Re: CVE request: jhead

[Tomas Hoger <thoger () redhat com>]

On Thu, 19 Mar 2009 20:01:51 -0400 (EDT) "Steven M. Christey"
<coley () linus mitre org> wrote:

> On Fri, 6 Feb 2009, Tomas Hoger wrote:

Oh, my memory about this got even more rusty, so this is from quick
re-fresh, hope I do not get this wrong...

> > > 1 - long -cmd
> > > 2 - unsafe temp file creation
> > > 3 - "more unchecked buffers" and "unsafe buffer sized strcat's in
> > >    ModifyDescriptComment"  [this assumes that upstream only fixed
> > >    issue 1)
> > > 4 - shell escapes
>
> So CVE-2008-4641 was assigned to issue 4, and CVE-2008-4639 was
> assigned to issue 2.  However, I made a mistake in CVE-2008-4639 and
> said "before 2.84" instead of "2.84 and earlier."  I've since fixed
> the CVE-2008-4639 description to say ""2.84 and earlier."

IIRC, my confusion was about CVE-2008-4639 vs. CVE-2008-4640, the both
seem to be just a different consequences of the same problem with odd
way to create temporary file.  Ok, so if you create temp file by
changing the last character of the original name, you have predictable
temporary file name (and possibility for symlink attack, assuming jhead
is used on files stored in world-writable directory) and also
overwrite / remove existing file with that name stored in given
directory.  As far as I can see, that deletion should be limited to
files in jhead's destination directory, so not really arbitrary I'd say.

> Now what's this about 2.86?... Sounds like it may be a regression.

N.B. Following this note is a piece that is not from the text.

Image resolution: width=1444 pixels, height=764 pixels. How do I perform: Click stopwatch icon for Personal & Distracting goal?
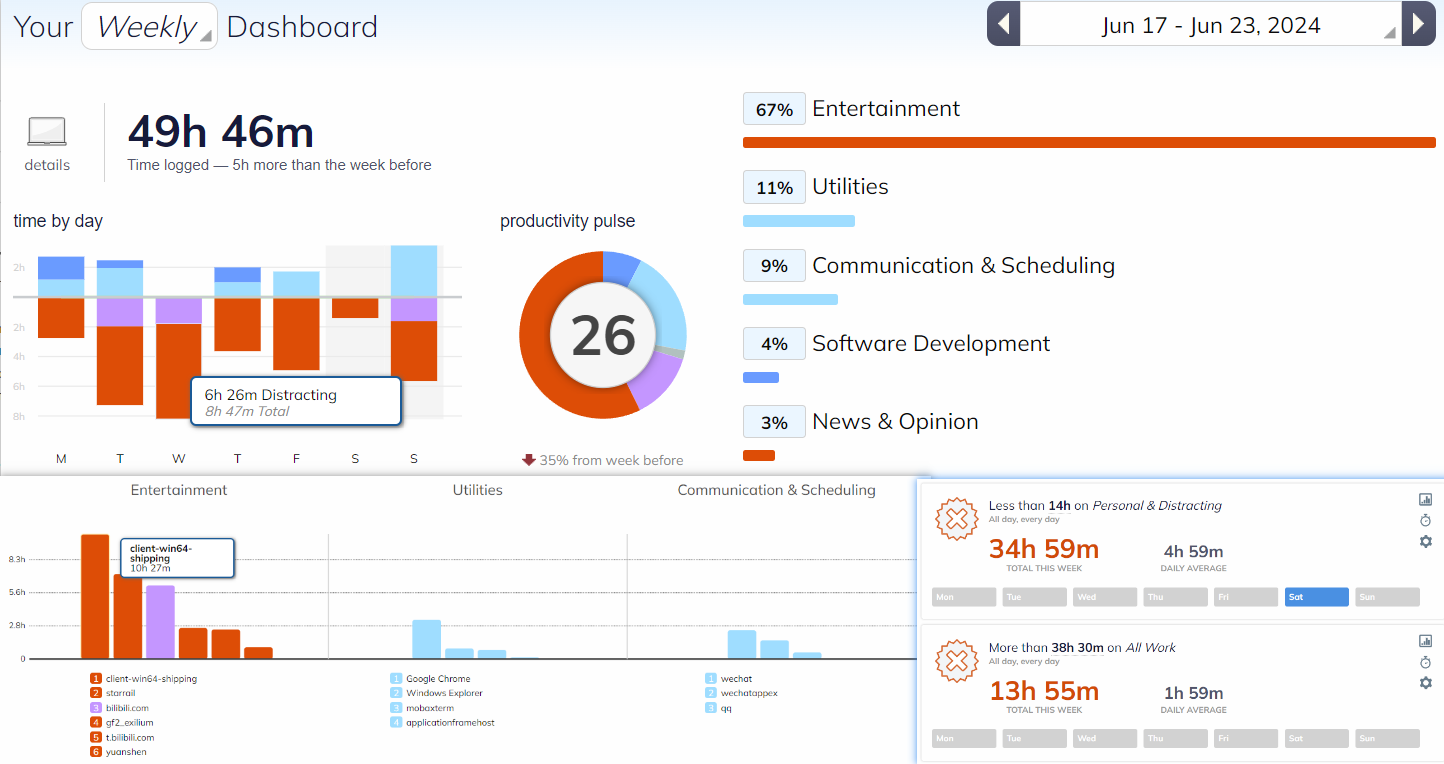pyautogui.click(x=1425, y=521)
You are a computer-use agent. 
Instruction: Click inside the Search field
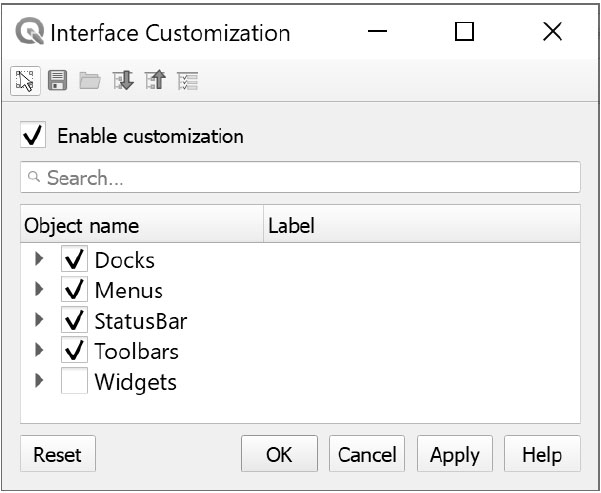300,178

As jhead creates those temporary files in its "destination" directory,
this (as well as the original "unsafe temp file creation") can only be
a problem if jhead is instructed to use /tmp (or possibly run on files
in /tmp, I don't remember exactly).  Along with not-so-easily guessable
names and need to win a race, it sounds quite minor.

-- 
Tomas Hoger / Red Hat Security Response Team